Vgamma9+ gammadelta T cells in systemic sclerosis patients are numerically and functionally preserved and induce fibroblast apoptosis.

Vdelta1 expressing gammadelta T cells are oligoclonally expanded in systemic sclerosis (SSc) (scleroderma) and thought to play an immunopathogenic role, whereas that of Vgamma9+ gammadelta T cells is unclear. In studies of 16 patients and 16 healthy controls (HCs) we found that whereas the percent of Vdelta1+ gammadelta T cells was significantly elevated among the peripheral blood T cells in patients without radiographic evidence of interstitial lung disease (n=7), Vgamma9+ T cells were equally and persistently represented irrespective of pulmonary disease or cyclophosphamide treatment, at levels similar to healthy controls.
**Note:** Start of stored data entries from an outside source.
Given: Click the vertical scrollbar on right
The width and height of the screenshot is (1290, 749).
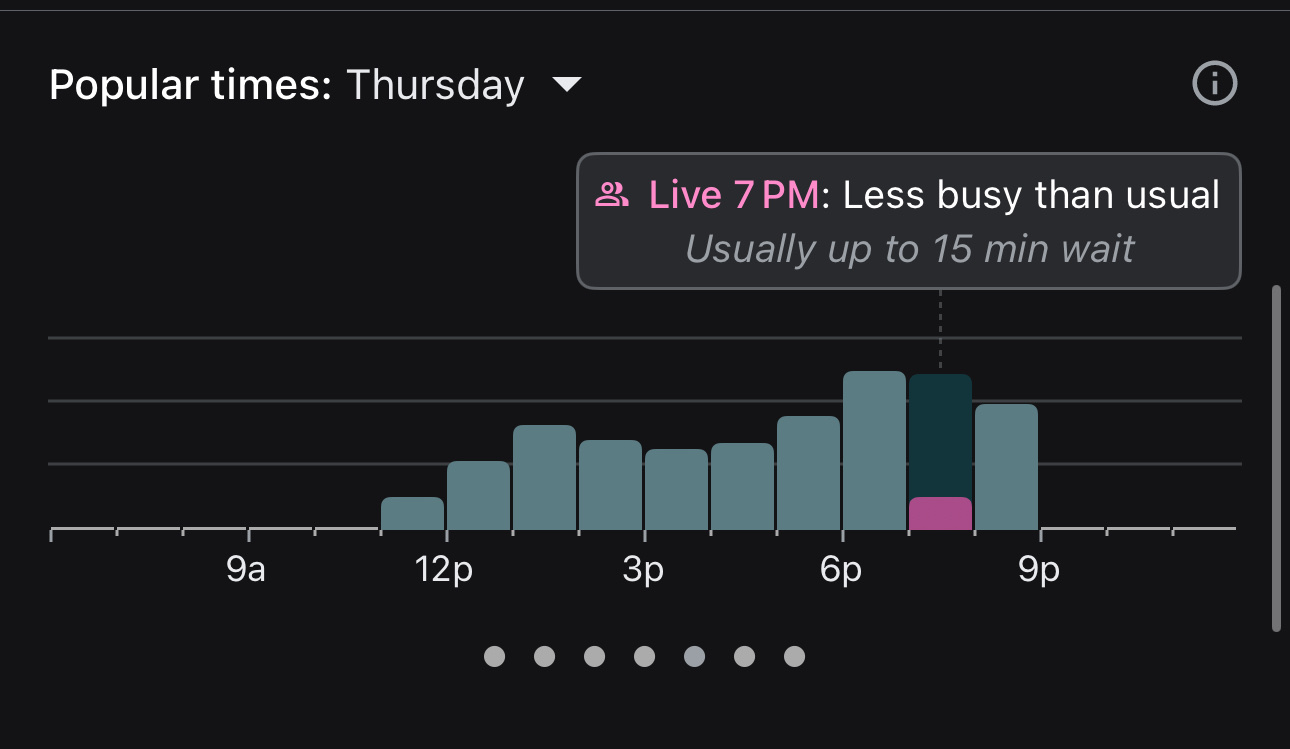Looking at the screenshot, I should point(1276,458).
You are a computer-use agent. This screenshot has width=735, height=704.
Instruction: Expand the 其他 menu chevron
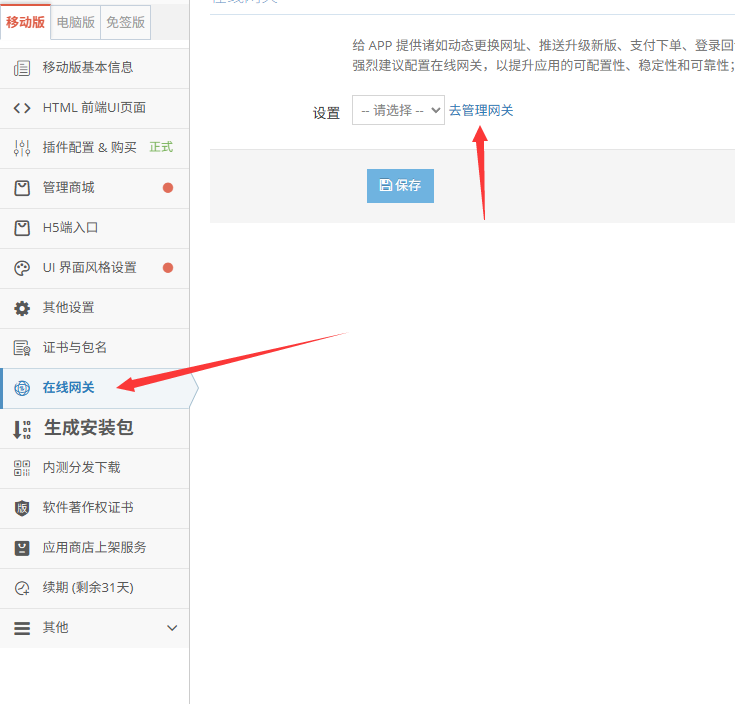click(172, 628)
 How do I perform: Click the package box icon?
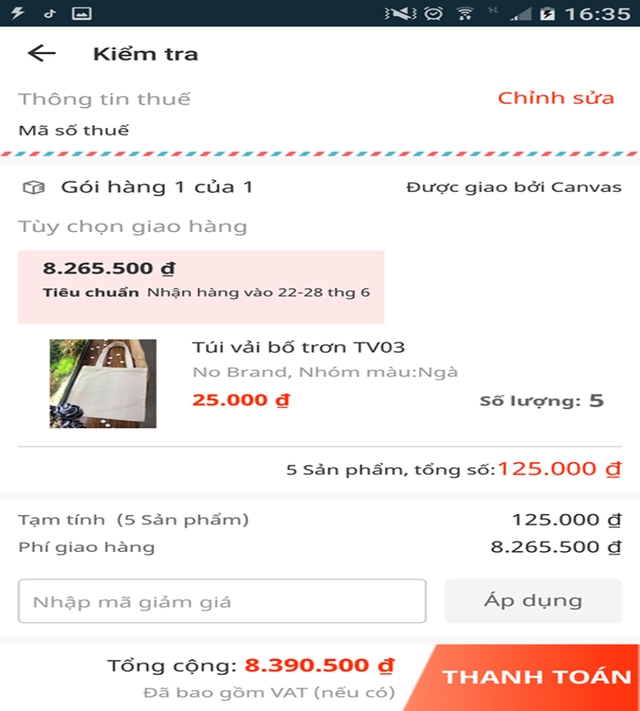coord(34,187)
Furthermore, ex vivo triggering of patient Vgamma9+ T cells with isopentenyl pyrophosphate plus interleukin-2-induced dose-dependent expansion, secretion of tumor necrosis factor alpha, and contact-dependent apoptosis of co-cultured fibroblasts similarly to Vgamma9+ T cells of controls. Fully functional Vgamma9+ T cells persisting in the peripheral blood of patients with progressive systemic sclerosis could potentially play an immunopathogenic role in vivo by secreting cytokines and inducing death of fibroblasts in a contact-dependent manner when activated by specific antigens.